- _EXERCISE PROMPT_
Reproduce the entries below, replacing "Screen dimensions" with "Screen size" everywhere it occurs and leaving all other text unchanged.

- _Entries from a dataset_
####################
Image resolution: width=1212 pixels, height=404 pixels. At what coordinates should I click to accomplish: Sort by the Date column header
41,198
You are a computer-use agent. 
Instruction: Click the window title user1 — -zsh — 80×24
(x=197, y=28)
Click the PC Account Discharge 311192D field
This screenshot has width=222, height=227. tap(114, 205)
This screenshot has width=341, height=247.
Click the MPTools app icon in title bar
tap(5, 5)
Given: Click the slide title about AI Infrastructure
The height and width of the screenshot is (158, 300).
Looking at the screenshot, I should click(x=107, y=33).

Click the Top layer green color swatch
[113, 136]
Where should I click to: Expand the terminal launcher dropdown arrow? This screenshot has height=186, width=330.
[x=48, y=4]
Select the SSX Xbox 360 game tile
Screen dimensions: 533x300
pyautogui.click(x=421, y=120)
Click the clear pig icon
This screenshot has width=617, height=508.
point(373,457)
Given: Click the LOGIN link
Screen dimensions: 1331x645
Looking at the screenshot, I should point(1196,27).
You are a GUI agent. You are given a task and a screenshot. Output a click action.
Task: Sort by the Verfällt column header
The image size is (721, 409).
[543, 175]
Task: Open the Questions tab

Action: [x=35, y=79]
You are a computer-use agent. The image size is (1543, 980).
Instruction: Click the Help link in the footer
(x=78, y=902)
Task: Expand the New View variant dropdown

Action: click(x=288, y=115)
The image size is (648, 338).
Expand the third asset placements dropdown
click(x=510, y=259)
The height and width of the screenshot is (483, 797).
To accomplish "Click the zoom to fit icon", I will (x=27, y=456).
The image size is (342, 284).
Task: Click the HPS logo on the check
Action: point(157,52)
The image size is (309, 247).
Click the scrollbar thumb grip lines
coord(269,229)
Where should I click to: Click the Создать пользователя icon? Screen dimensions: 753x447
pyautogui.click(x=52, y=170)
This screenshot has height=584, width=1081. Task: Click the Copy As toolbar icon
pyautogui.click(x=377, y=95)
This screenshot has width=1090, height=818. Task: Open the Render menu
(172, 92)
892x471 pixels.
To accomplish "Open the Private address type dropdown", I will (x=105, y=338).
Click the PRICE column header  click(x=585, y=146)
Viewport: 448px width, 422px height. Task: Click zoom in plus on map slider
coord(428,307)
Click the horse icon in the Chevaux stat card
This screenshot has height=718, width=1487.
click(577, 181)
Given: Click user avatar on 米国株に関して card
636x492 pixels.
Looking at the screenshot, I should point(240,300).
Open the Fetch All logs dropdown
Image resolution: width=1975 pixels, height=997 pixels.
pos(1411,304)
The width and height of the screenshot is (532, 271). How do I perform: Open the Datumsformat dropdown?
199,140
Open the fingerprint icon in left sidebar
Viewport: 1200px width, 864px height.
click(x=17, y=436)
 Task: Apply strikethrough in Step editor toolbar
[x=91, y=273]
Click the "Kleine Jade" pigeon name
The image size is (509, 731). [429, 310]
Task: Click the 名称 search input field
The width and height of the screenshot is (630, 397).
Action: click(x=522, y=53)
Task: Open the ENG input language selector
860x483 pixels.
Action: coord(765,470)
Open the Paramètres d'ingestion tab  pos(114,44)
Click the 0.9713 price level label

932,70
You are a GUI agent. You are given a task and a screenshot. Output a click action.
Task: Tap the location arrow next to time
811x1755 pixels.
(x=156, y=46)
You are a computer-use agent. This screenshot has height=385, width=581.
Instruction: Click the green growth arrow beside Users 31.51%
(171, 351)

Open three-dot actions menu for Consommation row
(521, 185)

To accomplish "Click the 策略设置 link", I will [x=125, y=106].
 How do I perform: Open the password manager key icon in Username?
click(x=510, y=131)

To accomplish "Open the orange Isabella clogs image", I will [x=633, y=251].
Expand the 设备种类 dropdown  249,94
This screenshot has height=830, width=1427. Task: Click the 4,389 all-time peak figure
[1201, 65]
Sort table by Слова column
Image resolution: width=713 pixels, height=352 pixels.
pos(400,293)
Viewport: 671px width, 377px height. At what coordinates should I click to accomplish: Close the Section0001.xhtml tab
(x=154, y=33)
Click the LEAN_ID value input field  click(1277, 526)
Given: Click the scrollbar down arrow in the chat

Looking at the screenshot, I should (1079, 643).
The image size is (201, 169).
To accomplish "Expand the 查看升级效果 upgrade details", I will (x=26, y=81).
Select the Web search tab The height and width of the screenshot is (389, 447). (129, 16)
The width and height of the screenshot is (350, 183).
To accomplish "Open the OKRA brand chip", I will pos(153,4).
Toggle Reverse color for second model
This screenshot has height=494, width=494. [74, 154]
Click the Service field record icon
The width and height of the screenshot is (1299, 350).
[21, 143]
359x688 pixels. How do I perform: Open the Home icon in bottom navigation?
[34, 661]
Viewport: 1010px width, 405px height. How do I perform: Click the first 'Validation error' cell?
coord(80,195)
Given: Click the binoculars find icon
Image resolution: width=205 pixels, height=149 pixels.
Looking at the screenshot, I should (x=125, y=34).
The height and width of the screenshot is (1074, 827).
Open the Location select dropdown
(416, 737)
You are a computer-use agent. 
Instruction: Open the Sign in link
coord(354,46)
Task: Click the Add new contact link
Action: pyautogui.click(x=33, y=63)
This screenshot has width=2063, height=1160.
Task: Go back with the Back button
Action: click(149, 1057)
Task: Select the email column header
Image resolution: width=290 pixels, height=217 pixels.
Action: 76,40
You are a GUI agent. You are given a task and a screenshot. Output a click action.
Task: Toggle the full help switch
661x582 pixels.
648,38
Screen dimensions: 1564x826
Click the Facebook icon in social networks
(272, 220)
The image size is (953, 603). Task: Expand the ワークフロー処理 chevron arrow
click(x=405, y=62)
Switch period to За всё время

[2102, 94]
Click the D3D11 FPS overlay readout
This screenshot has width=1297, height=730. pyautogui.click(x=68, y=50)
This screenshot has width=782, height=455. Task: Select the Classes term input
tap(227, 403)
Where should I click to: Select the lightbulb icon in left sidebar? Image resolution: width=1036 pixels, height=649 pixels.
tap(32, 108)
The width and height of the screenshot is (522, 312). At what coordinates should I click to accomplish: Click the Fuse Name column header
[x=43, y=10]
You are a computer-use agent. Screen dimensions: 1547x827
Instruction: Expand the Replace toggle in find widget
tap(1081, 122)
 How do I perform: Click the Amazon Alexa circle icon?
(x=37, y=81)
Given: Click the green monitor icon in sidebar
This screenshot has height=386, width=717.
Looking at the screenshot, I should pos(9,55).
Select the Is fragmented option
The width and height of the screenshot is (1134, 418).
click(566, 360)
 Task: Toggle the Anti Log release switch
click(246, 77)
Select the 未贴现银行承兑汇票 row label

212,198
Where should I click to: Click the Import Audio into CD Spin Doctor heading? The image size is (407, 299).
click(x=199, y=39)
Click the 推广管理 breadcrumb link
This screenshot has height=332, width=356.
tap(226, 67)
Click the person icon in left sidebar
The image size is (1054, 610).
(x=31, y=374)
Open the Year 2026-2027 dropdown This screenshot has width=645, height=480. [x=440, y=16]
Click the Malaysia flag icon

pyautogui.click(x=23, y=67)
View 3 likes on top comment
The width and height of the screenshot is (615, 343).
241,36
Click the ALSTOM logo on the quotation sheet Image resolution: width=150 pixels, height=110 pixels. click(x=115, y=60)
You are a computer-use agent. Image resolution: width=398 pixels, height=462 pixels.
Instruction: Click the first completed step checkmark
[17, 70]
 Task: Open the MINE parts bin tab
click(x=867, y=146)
####################
- _OUTPUT BELOW_
Image resolution: width=1212 pixels, height=404 pixels. At what coordinates should I click to accomplish: Sort by the Date column header
41,198
You are a computer-use agent. 
Instruction: Click the window title user1 — -zsh — 80×24
(x=197, y=28)
Click the PC Account Discharge 311192D field
This screenshot has width=222, height=227. tap(114, 205)
This screenshot has width=341, height=247.
Click the MPTools app icon in title bar
tap(5, 5)
Given: Click the slide title about AI Infrastructure
The height and width of the screenshot is (158, 300).
Looking at the screenshot, I should click(x=107, y=33).

Click the Top layer green color swatch
[113, 136]
Where should I click to: Expand the terminal launcher dropdown arrow? This screenshot has height=186, width=330.
[x=48, y=4]
Select the SSX Xbox 360 game tile
Screen size: 533x300
pyautogui.click(x=421, y=120)
Click the clear pig icon
This screenshot has width=617, height=508.
point(373,457)
Given: Click the LOGIN link
Screen size: 1331x645
Looking at the screenshot, I should point(1196,27).
You are a GUI agent. You are given a task and a screenshot. Output a click action.
Task: Sort by the Verfällt column header
The image size is (721, 409).
[543, 175]
Task: Open the Questions tab

Action: [x=35, y=79]
You are a computer-use agent. The image size is (1543, 980).
Instruction: Click the Help link in the footer
(x=78, y=902)
Task: Expand the New View variant dropdown

Action: click(x=288, y=115)
The image size is (648, 338).
Expand the third asset placements dropdown
click(x=510, y=259)
The height and width of the screenshot is (483, 797).
To accomplish "Click the zoom to fit icon", I will (x=27, y=456).
The image size is (342, 284).
Task: Click the HPS logo on the check
Action: point(157,52)
The image size is (309, 247).
Click the scrollbar thumb grip lines
coord(269,229)
Where should I click to: Click the Создать пользователя icon? Screen size: 753x447
pyautogui.click(x=52, y=170)
This screenshot has height=584, width=1081. Task: Click the Copy As toolbar icon
pyautogui.click(x=377, y=95)
This screenshot has width=1090, height=818. Task: Open the Render menu
(172, 92)
892x471 pixels.
To accomplish "Open the Private address type dropdown", I will (x=105, y=338).
Click the PRICE column header  click(x=585, y=146)
Viewport: 448px width, 422px height. Task: Click zoom in plus on map slider
coord(428,307)
Click the horse icon in the Chevaux stat card
This screenshot has height=718, width=1487.
click(577, 181)
Given: Click user avatar on 米国株に関して card
636x492 pixels.
Looking at the screenshot, I should point(240,300).
Open the Fetch All logs dropdown
Image resolution: width=1975 pixels, height=997 pixels.
pos(1411,304)
The width and height of the screenshot is (532, 271). How do I perform: Open the Datumsformat dropdown?
199,140
Open the fingerprint icon in left sidebar
Viewport: 1200px width, 864px height.
click(x=17, y=436)
 Task: Apply strikethrough in Step editor toolbar
[x=91, y=273]
Click the "Kleine Jade" pigeon name
The image size is (509, 731). [429, 310]
Task: Click the 名称 search input field
The width and height of the screenshot is (630, 397).
Action: click(x=522, y=53)
Task: Open the ENG input language selector
860x483 pixels.
Action: coord(765,470)
Open the Paramètres d'ingestion tab  pos(114,44)
Click the 0.9713 price level label

932,70
You are a GUI agent. You are given a task and a screenshot. Output a click action.
Task: Tap the location arrow next to time
811x1755 pixels.
(x=156, y=46)
You are a computer-use agent. This screenshot has height=385, width=581.
Instruction: Click the green growth arrow beside Users 31.51%
(171, 351)

Open three-dot actions menu for Consommation row
(521, 185)

To accomplish "Click the 策略设置 link", I will [x=125, y=106].
 How do I perform: Open the password manager key icon in Username?
click(x=510, y=131)

To accomplish "Open the orange Isabella clogs image", I will [x=633, y=251].
Expand the 设备种类 dropdown  249,94
This screenshot has height=830, width=1427. Task: Click the 4,389 all-time peak figure
[1201, 65]
Sort table by Слова column
Image resolution: width=713 pixels, height=352 pixels.
pos(400,293)
Viewport: 671px width, 377px height. At what coordinates should I click to accomplish: Close the Section0001.xhtml tab
(x=154, y=33)
Click the LEAN_ID value input field  click(1277, 526)
Given: Click the scrollbar down arrow in the chat

Looking at the screenshot, I should (1079, 643).
The image size is (201, 169).
To accomplish "Expand the 查看升级效果 upgrade details", I will (x=26, y=81).
Select the Web search tab The height and width of the screenshot is (389, 447). (129, 16)
The width and height of the screenshot is (350, 183).
To accomplish "Open the OKRA brand chip", I will pos(153,4).
Toggle Reverse color for second model
This screenshot has height=494, width=494. [74, 154]
Click the Service field record icon
The width and height of the screenshot is (1299, 350).
[21, 143]
359x688 pixels. How do I perform: Open the Home icon in bottom navigation?
[34, 661]
Viewport: 1010px width, 405px height. How do I perform: Click the first 'Validation error' cell?
coord(80,195)
Given: Click the binoculars find icon
Image resolution: width=205 pixels, height=149 pixels.
Looking at the screenshot, I should (x=125, y=34).
The height and width of the screenshot is (1074, 827).
Open the Location select dropdown
(416, 737)
You are a computer-use agent. 
Instruction: Open the Sign in link
coord(354,46)
Task: Click the Add new contact link
Action: pyautogui.click(x=33, y=63)
This screenshot has width=2063, height=1160.
Task: Go back with the Back button
Action: click(149, 1057)
Task: Select the email column header
Image resolution: width=290 pixels, height=217 pixels.
Action: 76,40
You are a GUI agent. You are given a task and a screenshot. Output a click action.
Task: Toggle the full help switch
661x582 pixels.
648,38
Screen size: 1564x826
Click the Facebook icon in social networks
(272, 220)
The image size is (953, 603). Task: Expand the ワークフロー処理 chevron arrow
click(x=405, y=62)
Switch period to За всё время

[2102, 94]
Click the D3D11 FPS overlay readout
This screenshot has width=1297, height=730. pyautogui.click(x=68, y=50)
This screenshot has width=782, height=455. Task: Select the Classes term input
tap(227, 403)
Where should I click to: Select the lightbulb icon in left sidebar? Image resolution: width=1036 pixels, height=649 pixels.
tap(32, 108)
The width and height of the screenshot is (522, 312). At what coordinates should I click to accomplish: Click the Fuse Name column header
[x=43, y=10]
You are a computer-use agent. Screen size: 1547x827
Instruction: Expand the Replace toggle in find widget
tap(1081, 122)
 How do I perform: Click the Amazon Alexa circle icon?
(x=37, y=81)
Given: Click the green monitor icon in sidebar
This screenshot has height=386, width=717.
Looking at the screenshot, I should pos(9,55).
Select the Is fragmented option
The width and height of the screenshot is (1134, 418).
click(566, 360)
 Task: Toggle the Anti Log release switch
click(246, 77)
Select the 未贴现银行承兑汇票 row label

212,198
Where should I click to: Click the Import Audio into CD Spin Doctor heading? The image size is (407, 299).
click(x=199, y=39)
Click the 推广管理 breadcrumb link
This screenshot has height=332, width=356.
tap(226, 67)
Click the person icon in left sidebar
The image size is (1054, 610).
(x=31, y=374)
Open the Year 2026-2027 dropdown This screenshot has width=645, height=480. [x=440, y=16]
Click the Malaysia flag icon

pyautogui.click(x=23, y=67)
View 3 likes on top comment
The width and height of the screenshot is (615, 343).
241,36
Click the ALSTOM logo on the quotation sheet Image resolution: width=150 pixels, height=110 pixels. click(x=115, y=60)
You are a computer-use agent. Image resolution: width=398 pixels, height=462 pixels.
Instruction: Click the first completed step checkmark
[17, 70]
 Task: Open the MINE parts bin tab
click(x=867, y=146)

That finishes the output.